Parte II: Os Ópios Contemporâneos – A Clínica das Adições e do Gozo (Capítulo 14)
“A religião é o ópio do povo”. Se esta célebre tese de Karl Marx diagnosticava a anestesia de sua época, qual seria o nosso ópio hoje? A pergunta assombra uma civilização que, embora secularizada, nunca pareceu tão necessitada de anestésicos. Nossos novos ópios não estão mais nos altares, mas em nossos bolsos, em nossas mesas de trabalho e nos carrinhos de compra virtuais, prometendo um alívio instantâneo para uma dor que mal sabemos nomear.
- O Novo Diagnóstico: De Falta a Excesso, a Hemorragia de Gozo: A psicanálise, com Vicente Palomera, nos oferece um novo diagnóstico. O problema fundamental da nossa época não é a falta, como na era vitoriana de Freud, mas o excesso. Com o declínio das barragens da tradição e da lei (o simbólico), sofremos de uma “hemorragia de gozo”. A satisfação pulsional, sem limites para contê-la, nos inunda e nos afoga em angústia. O mundo se tornou um oceano de estímulos sem um porto seguro, e cada um de nós é um náufrago psíquico tentando não se desintegrar.
- A Adição como Solução Trágica: Neste cenário de desamparo, as dependências emergem não como uma fraqueza moral, mas como uma “solução” trágica. O dependente, longe de ser um ser sem vontade, é um inventor desesperado, construindo um dique precário contra a inundação. O circuito fechado com a droga, a tela, o trabalho ou as apostas online é uma tentativa de dar um contorno, um ritmo e um limite a um excesso que, de outra forma, seria pura aniquilação. A explosão do uso de apostas online entre jovens no Brasil ou a crise de opioides nos EUA são exemplos dramáticos dessa lógica: a busca por um circuito de gozo imediato e regulado para escapar da complexidade caótica de um mundo sem mediadores simbólicos.
- O Objeto de Adição como Parceiro Mortífero: O objeto de nossa dependência se torna, então, nosso parceiro mais fiel e, ao mesmo tempo, mais mortífero. A tela que acolhe na solidão, a substância que silencia a ansiedade, o trabalho que nos dá uma identidade – são parceiros que nunca nos abandonam, mas que exigem nossa vida em troca. É um “abraço de serpente”, uma relação de amor autossuficiente e sabotadora, que nos protege da complexidade e da frustração dos laços humanos ao custo de nos isolar completamente do mundo.
Conclusão: Da Escuta do Silêncio à Compreensão da Invenção
A jornada por estes dois capítulos nos apresenta um quadro clínico interligado.

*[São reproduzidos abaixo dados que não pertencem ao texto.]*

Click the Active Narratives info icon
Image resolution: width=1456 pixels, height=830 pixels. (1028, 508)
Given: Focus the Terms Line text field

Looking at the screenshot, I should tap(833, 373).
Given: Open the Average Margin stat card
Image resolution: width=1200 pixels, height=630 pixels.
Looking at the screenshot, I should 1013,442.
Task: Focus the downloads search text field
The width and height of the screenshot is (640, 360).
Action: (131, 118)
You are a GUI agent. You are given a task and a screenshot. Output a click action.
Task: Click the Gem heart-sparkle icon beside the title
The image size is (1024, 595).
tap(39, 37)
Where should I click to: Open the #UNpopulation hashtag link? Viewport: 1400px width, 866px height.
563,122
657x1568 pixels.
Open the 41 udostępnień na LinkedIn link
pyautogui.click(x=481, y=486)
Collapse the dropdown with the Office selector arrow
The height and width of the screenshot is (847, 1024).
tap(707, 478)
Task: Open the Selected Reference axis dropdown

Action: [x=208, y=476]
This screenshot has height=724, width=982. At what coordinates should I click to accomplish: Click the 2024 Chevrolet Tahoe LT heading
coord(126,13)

O sujeito que sofre de falhas na simbolização primária, com seu sentimento de vazio e sua vulnerabilidade à desintegração (Parte I), é o candidato ideal para buscar nas adições uma “solução” protética para se manter inteiro (Parte II). A ausência de um vínculo primário seguro predispõe à busca por um vínculo mortífero com um objeto.
A tarefa da psicanálise, diante deste cenário, é dupla e de uma imensa delicadeza. Primeiro, é preciso ter a coragem de escutar o silêncio, de acolher o vazio e de suportar as atmosferas do indizível, oferecendo um espaço onde o “conhecido não pensado” possa começar a ganhar forma. Segundo, é preciso suspender o julgamento moral e compreender a lógica da invenção do paciente. A adição não é o problema fundamental; ela é a resposta trágica a um problema mais profundo. A escuta analítica não visa a arrancar o “dique” do adicto, o que o deixaria afogado, mas a entender a natureza da inundação e, junto com ele, construir destinos mais criativos e vivificantes para o seu gozo.